Aussitôt après, Cleo s'approcha et s'assit en face de moi.
"Voilà toute la morale que je peux en tirer, Leo : être un gamin, c'est pénible. Etre un adulte, c'est dix fois pire. Voilà ce qu'en pense Cleo la grecque, issue du peuple qui vous a donné Platon, Socrate, et un tas d'autres trous du cul."
Je porte la délicate beauté de Charleston pareille à une porcelaine, comme je le ferais du coquillage fermé d'un mollusque au corps mou. Mon âme a la forme d'une péninsule sous l'ardeur du soleil, gonflée par ses cours d'eau. Les marées hautes de la ville inondent chaque jour ma conscience, soumise aux caprices et aux harmonies des pleines lunes qui s'élèvent au-dessus de l'Atlantique. Je me calme lorsque je vois les alignements de palmiers nains qui montent la garde sur les rives du Colonial Lake, ou que j'entends les cloches de St Michael qui rythment le chant des cigales dans les arbres, le long de Meeting Street. Au plus profond de moi-même, je sus très tôt que j'étais l'une de ces incorrigibles créatures connues sous le nom de Charlestoniens. Il me vient une surprenante constatation : en fait, ma présence dans cette ville est due plus à une vocation qu'à un don ; c'est ma destinée et non mon choix.
Parce que je raconte un passé de la plus grande importance pour ceux qui y ont survécu, je tente de la faire avec une exactitude qui pourrait bien être un idéal inaccessible. Néanmoins couleurs, senteurs et musique ont toujours ouvert les rosaces, les impasses et les trappes du passé d'une façon qui m'a sans cesse étonné.

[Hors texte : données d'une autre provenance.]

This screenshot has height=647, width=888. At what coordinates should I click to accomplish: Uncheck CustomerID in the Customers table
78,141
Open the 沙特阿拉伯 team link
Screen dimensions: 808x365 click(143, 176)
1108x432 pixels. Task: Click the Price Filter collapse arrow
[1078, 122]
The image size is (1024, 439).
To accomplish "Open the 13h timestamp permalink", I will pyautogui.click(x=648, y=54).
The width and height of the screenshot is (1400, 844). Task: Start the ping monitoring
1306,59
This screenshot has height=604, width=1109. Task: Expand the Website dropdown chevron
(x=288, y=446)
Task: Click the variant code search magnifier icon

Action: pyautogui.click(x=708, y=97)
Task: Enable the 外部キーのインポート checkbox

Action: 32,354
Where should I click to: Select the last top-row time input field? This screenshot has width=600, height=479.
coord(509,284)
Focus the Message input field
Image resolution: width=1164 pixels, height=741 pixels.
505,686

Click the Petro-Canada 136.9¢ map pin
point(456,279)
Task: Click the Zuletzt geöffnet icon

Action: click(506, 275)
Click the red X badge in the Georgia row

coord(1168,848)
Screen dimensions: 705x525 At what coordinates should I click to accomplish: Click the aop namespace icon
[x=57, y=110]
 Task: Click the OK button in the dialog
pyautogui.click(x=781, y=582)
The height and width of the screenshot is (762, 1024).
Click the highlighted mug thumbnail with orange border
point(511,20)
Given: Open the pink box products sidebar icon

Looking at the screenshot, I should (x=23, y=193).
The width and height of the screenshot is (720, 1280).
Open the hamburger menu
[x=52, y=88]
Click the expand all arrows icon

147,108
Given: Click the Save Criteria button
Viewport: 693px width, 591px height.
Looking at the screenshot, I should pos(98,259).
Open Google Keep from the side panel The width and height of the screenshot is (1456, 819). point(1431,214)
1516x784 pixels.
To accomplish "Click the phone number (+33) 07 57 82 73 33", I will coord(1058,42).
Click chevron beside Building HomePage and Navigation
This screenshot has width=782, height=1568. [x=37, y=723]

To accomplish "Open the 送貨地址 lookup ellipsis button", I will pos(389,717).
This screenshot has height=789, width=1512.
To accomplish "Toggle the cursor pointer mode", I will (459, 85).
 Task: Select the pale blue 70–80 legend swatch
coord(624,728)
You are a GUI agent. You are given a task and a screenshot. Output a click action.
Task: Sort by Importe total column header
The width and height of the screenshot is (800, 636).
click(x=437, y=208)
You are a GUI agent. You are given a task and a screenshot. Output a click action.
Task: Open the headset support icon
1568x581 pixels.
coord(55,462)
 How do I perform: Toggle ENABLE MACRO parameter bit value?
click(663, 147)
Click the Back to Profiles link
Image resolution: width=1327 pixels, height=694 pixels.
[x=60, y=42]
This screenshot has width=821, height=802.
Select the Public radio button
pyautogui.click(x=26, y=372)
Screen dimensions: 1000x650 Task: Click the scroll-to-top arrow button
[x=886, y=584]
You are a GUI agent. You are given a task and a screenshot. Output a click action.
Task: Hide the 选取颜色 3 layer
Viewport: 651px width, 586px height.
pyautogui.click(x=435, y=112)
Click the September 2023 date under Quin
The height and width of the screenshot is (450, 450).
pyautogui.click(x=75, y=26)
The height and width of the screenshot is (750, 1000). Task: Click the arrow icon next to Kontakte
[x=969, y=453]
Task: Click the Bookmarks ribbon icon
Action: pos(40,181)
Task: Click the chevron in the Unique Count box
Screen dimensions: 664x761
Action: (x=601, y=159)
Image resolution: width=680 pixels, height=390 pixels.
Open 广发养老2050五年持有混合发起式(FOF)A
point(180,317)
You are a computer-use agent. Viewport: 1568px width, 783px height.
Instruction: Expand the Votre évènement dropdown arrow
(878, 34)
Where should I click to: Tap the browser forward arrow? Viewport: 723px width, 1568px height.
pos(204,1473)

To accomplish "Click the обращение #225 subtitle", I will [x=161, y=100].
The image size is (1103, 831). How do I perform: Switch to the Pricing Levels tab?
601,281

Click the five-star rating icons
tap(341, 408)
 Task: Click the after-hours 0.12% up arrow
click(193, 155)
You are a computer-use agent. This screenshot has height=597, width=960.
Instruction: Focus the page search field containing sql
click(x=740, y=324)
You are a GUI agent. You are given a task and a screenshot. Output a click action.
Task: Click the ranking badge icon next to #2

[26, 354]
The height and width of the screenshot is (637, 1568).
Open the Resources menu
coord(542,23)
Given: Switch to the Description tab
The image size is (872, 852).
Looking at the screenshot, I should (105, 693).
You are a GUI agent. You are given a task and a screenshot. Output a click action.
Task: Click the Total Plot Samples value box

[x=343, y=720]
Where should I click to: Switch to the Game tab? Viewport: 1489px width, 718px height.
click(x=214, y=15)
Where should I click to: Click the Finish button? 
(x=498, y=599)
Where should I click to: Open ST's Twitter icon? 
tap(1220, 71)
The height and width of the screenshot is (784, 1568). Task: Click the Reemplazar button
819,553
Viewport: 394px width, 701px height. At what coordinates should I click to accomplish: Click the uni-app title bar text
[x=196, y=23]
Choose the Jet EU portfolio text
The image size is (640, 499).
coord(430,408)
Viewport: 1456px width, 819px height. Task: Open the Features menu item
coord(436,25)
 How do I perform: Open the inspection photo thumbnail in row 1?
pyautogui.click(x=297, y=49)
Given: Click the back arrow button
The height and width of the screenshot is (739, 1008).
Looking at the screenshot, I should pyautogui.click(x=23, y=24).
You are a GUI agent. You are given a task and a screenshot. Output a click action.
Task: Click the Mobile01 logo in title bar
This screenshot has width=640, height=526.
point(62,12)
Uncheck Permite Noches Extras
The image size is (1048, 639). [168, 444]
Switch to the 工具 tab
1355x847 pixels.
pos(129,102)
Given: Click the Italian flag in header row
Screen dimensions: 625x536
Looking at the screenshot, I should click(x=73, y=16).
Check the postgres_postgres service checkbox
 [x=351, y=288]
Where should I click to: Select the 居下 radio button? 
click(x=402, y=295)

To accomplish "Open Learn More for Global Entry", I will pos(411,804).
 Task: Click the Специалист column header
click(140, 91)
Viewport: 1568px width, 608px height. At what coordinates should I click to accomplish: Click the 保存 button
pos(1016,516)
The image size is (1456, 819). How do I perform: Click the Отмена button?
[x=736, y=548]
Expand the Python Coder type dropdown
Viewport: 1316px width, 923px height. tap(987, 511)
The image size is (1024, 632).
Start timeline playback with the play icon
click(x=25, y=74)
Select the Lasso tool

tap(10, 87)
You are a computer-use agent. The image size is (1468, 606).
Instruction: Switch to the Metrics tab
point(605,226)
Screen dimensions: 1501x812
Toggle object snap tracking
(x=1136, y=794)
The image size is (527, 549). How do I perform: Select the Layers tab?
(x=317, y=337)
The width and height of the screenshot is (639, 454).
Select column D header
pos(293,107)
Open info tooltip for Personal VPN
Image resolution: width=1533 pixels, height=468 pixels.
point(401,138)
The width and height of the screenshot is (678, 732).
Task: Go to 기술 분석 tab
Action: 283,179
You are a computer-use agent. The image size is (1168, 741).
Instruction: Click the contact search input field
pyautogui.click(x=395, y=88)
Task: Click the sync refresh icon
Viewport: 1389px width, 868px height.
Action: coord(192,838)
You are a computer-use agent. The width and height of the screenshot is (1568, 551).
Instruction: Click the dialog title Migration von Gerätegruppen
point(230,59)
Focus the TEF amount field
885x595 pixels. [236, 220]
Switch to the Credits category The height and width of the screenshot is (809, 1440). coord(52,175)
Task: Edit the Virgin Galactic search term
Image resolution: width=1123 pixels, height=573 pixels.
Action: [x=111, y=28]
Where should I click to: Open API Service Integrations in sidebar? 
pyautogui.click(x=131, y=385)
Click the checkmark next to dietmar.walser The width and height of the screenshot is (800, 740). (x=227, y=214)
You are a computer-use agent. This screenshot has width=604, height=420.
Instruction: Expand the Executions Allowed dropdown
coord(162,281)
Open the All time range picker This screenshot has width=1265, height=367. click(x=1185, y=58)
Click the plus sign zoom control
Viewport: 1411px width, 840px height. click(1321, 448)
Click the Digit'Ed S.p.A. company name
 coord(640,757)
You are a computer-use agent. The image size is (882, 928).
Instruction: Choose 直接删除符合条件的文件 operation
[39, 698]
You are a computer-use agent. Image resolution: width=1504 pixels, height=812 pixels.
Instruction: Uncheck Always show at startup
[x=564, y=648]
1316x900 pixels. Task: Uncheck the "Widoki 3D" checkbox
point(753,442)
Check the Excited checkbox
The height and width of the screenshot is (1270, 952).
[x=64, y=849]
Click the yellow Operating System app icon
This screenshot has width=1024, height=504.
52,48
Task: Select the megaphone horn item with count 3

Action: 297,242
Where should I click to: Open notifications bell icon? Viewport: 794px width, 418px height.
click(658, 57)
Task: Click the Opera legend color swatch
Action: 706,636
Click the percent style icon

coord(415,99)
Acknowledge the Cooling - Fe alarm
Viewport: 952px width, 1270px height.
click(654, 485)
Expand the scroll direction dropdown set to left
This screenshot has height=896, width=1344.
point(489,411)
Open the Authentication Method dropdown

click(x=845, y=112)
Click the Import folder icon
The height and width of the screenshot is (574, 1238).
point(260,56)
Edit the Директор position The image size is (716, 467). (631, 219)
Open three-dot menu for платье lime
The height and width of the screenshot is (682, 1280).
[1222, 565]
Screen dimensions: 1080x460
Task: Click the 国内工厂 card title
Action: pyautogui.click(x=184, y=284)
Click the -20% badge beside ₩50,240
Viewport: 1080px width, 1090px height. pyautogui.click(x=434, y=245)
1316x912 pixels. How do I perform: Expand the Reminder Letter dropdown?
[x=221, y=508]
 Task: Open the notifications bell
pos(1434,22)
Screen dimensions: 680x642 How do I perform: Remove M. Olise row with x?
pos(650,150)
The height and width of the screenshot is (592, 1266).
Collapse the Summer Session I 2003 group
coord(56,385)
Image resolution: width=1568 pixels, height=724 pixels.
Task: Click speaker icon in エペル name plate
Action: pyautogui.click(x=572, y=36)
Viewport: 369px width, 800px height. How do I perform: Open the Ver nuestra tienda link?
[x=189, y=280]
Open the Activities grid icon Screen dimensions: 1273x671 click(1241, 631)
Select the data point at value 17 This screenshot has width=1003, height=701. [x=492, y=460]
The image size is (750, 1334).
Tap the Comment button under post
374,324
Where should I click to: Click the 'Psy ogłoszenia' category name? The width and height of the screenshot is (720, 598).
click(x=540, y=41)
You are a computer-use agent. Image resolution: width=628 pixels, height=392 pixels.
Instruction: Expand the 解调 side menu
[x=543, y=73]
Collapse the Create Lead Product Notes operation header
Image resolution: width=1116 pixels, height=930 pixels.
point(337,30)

Sur ma porte, j'ai une affichette imprimée suspendue à un crochet qui dit ceci: "Léo King est plongé dans la rédaction d'une rubrique qui l'a rendu célèbre à Charleston pendant que le reste de ses collègues triment dans une obscurité bien méritée. En d'autres termes, je suis en train d'écrire un morceau d'anthologie qui ne disparaîtra jamais tant que les hommes et les femmes apprécieront l'esprit humain. Prière de tenir éloignés vos lamentables cerveaux tant que je n'aurai pas terminé".